• Work instructions:
1. Answer these questions from the HUMAnN pipeline text, one line each:
(a) Into what other versions can the utility mapping database regroup or rename UniRef protein families?
(b) What is the name of the rule that puts forward and reverse reads into the same file?
(c) What value is given to --search-mode in the humann commands?
2. For each statement, say whether it agrees with the HUMAnN pipeline text, and quote the words that decide it.
(a) The run_humann_nonhost rule also runs MetaPhlAn.
(b) The aggregate_humann_outs_nonhost rule writes a separate output file for each sample.
(c) The aggregate_humann_outs_nonhost rule renames protein families based on GO terms and PFAMs, among others.
3. Reproduce the part of the HUMAnN pipeline text between "This rule installs the" and "KEGG Orthologies, etc.", inclusive.

(Excerpted passage begins)

This rule installs the utility mapping database used for HUMAnN. This database is used to group/rename UniRef protein families to other versions, such as Enzyme Commission numbers, KEGG Orthologies, etc.

mkdir -p {output}
humann_databases --download utility_mapping full {output} --update-config yes {params.extra}

get_utility_mapping_db environment.

concat_nonhost_reads

This rule installs concatenates forward and reverse reads into the same file for HUMAnN.

mkdir -p {params.dirpath}
cat {input.FWD} {input.REV} > {output}

run_humann_nonhost

This rule runs the HUMAnN pipeline, including MetaPhlAn.

mkdir -p {params.dirpath}

if [ "{params.metaphlan_index}" = "latest" ]; then
  # read index name form the latest file
  metaphlan_db_name="$(<{params.metaphlan_bowtie_db}/mpa_latest)"
  
  humann -i {input.NONHUMAN_READS} -o {params.dirpath}/{wildcards.sample} \
  --threads {threads} --search-mode uniref90 \
  --metaphlan-options "--bowtie2db {params.metaphlan_bowtie_db}" \
  {params.extra}

else
  humann -i {input.NONHUMAN_READS} -o {params.dirpath}/{wildcards.sample} \
  --threads {threads} --search-mode uniref90 \
  --metaphlan-options "--bowtie2db {params.metaphlan_bowtie_db} -x {params.metaphlan_index}" \
  {params.extra}

fi

run_humann_nonhost environment.

aggregate_humann_outs_nonhost

This rule aggregates the HUMAnN and MetaPhlAn outputs across all samples into tsv files with all samples. It also groups protein families and renames them based on Metacyc RXNs, KOs, KEGG Modules, KEGG Pathways, GO terms, EGGNOG, and PFAMs.

(Excerpted passage ends)
(Given material begins)

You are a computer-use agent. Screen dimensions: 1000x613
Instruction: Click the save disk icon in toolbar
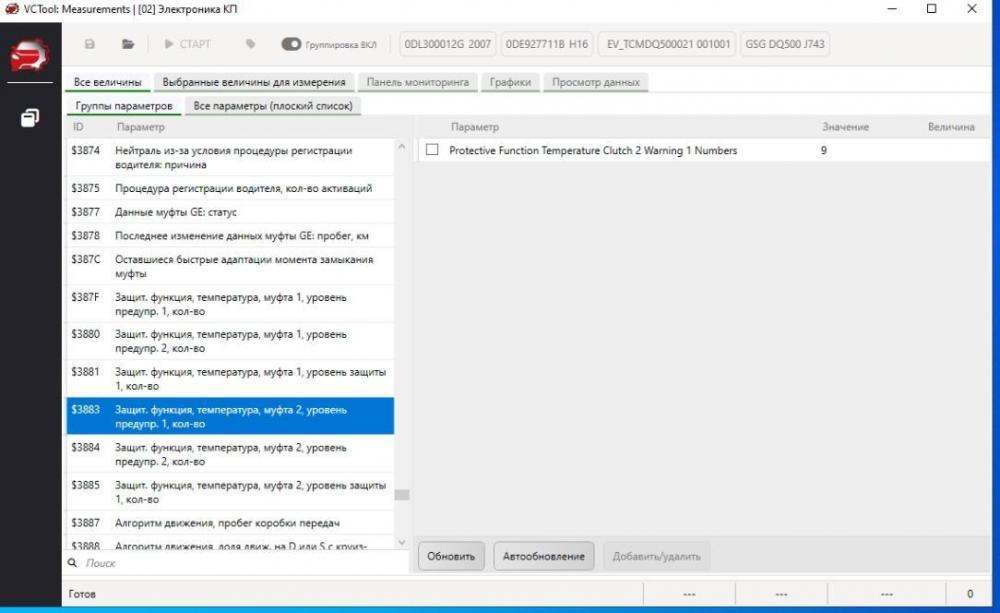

(Given material ends)

• Per-task outputs:
1.
(a) Enzyme Commission numbers, KEGG Orthologies, etc.
(b) concat_nonhost_reads
(c) uniref90

2.
(a) Yes: "This rule runs the HUMAnN pipeline, including MetaPhlAn."
(b) No: "aggregates the HUMAnN and MetaPhlAn outputs across all samples into tsv files with all samples"
(c) Yes: "renames them based on Metacyc RXNs, KOs, KEGG Modules, KEGG Pathways, GO terms, EGGNOG, and PFAMs"

3.
This rule installs the utility mapping database used for HUMAnN. This database is used to group/rename UniRef protein families to other versions, such as Enzyme Commission numbers, KEGG Orthologies, etc.